Here are some real-world actual task comparisons:
- Rendering a fairly complex scene in Cheetah 3D (or any 3D package; I just happen to like Cheetah 3D). Mac Pro: 19.64s. Dual G4: 296.23s.
- World of Warcraft Framerate on a busy day in Shattrah. Mac Pro: ~50fps. Dual G4: 5fps.
- Gaussian Blur 30 pixel radius 6000×1000 pixel panorama in GraphicConverter using Core Image. Mac Pro: ~1s. Dual G4: ~8s.
- Dark Strokes, default settings on 6000×1000 pixel panorama in Photoshop 7 (PowerPC native only). Mac Pro: ~4s. Dual G4: ~10s.
So when reviews in major magazines and websites quote XBench results and conclude that, say, the new 8-core Mac Pro doesn’t offer much of a performance boost, they need to give the lousy rating to XBench and perhaps the reviewer. I’m not saying the new 8-core Mac Pro is a must-have for any serious Mac user, but that it’s a serious machine that deserves proper reviews and real-world benchmarks.
Just for comparison, here’s Apple’s own benchmarks for the eight-core Mac Pro.

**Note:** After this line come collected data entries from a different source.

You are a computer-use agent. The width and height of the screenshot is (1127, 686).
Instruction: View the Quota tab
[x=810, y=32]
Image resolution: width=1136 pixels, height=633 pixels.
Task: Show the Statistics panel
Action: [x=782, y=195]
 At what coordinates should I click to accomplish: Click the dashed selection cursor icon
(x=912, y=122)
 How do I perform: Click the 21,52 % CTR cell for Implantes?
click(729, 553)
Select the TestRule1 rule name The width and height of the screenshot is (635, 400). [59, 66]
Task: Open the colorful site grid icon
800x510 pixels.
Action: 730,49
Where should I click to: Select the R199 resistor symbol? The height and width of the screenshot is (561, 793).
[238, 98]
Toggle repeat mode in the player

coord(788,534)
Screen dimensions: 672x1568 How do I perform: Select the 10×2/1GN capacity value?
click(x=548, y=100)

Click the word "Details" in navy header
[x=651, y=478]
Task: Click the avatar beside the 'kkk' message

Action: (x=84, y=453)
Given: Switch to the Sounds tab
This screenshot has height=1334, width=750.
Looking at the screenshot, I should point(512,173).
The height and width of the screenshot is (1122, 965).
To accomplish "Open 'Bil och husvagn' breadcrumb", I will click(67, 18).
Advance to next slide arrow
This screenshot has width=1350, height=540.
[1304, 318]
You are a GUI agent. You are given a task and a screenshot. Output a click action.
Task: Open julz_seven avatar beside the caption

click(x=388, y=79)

Notice how they provide both artificial benchmarks (kind of like XBench’s processor benchmarks, only using an industry standard test) and representative application benchmarks (such as rendering time with Maya). Amazingly enough, these marketing benchmarks seem a lot more in line with real life experience than XBench’s. It’s a sad day when you’re better off reading the manufacturer’s marketing material than using third-party tools, but there you go.
What does everyone else use to benchmark their Mac?